My business plan played an important role for my partners and I to acquire our first round of capital. Having to go through the business plan, step by step, allowed us to solidify our concept and exposed many potential hurdles. Although we have loosely followed our initial business plan, it played an important role in getting us from the idea stage to the business development stage. Personally, I think that creating a business plan is necessity before building and launching an arts company.

2) What three pieces of advice would you give aspiring artist entrepreneurs about planning?

Be Smart When You Are Being Stupid. Owning a company brings on a lot of added responsibility. This requires maturity that some entrepreneurs fail to account for when they jump into their venture. This does not mean that you have to stop having fun, but you must remember that your actions not only reflect yourself but can also affect your company. When planning your company, ask yourself if you are ready to take on the responsibility of owning a company.

Dream Big. My co-founders and I found this out the hard way during a VC round we made in Boston. We sold our company valuation short because we were not sure if we could acquire certain revenue streams. When you are trying raising capital and building your business, picture the ideal trajectory for your company, even if you think it is far fetched. Until you push your product to the market you do not know what you have. Let the people decide.

Be Organized- My partners and I use drop box so that we are always on the same page. It’s extremely hard to plan if you are a different page as everyone else.

3) What do you believe are necessary qualities, if there are any, for artist entrepreneurs to possess or develop? An example might include a person speaking about focus, discipline, quality pitching skills, etc.
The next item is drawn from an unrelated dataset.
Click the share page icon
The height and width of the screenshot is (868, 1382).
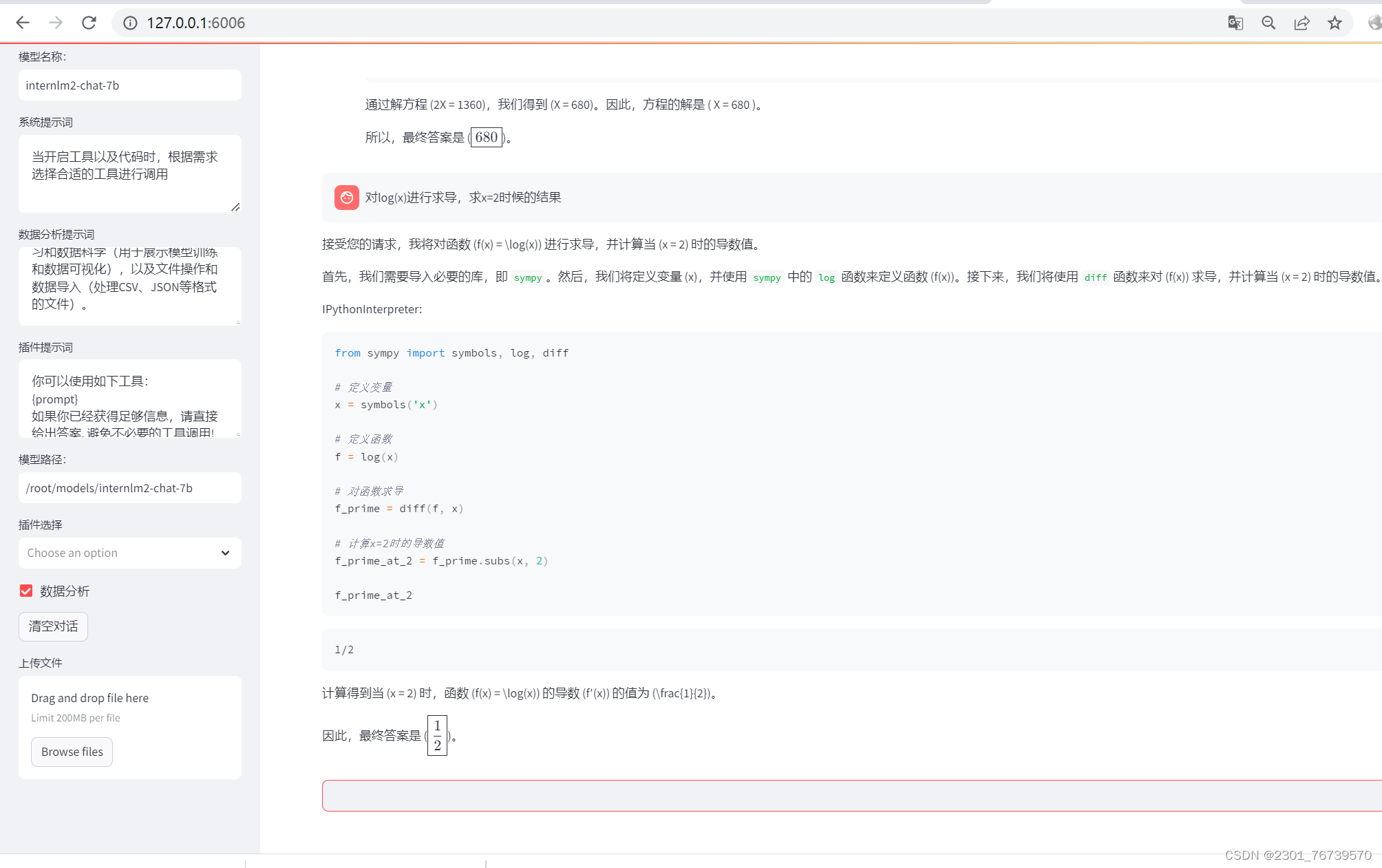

You must have confidence in yourself and your product. I often times get hard on myself when pushing a new product or feature to the market, but you have to trust yourself and go for it. Selling yourself short will never get you anywhere. Another quality that I believe all aspiring artist entrepreneurs must have is strong personal skills. Being able to speak in front of people in a composed manor is extremely important. You know your product better than anyone else, so you have to make sure not to go over board when pitching your business plan to others.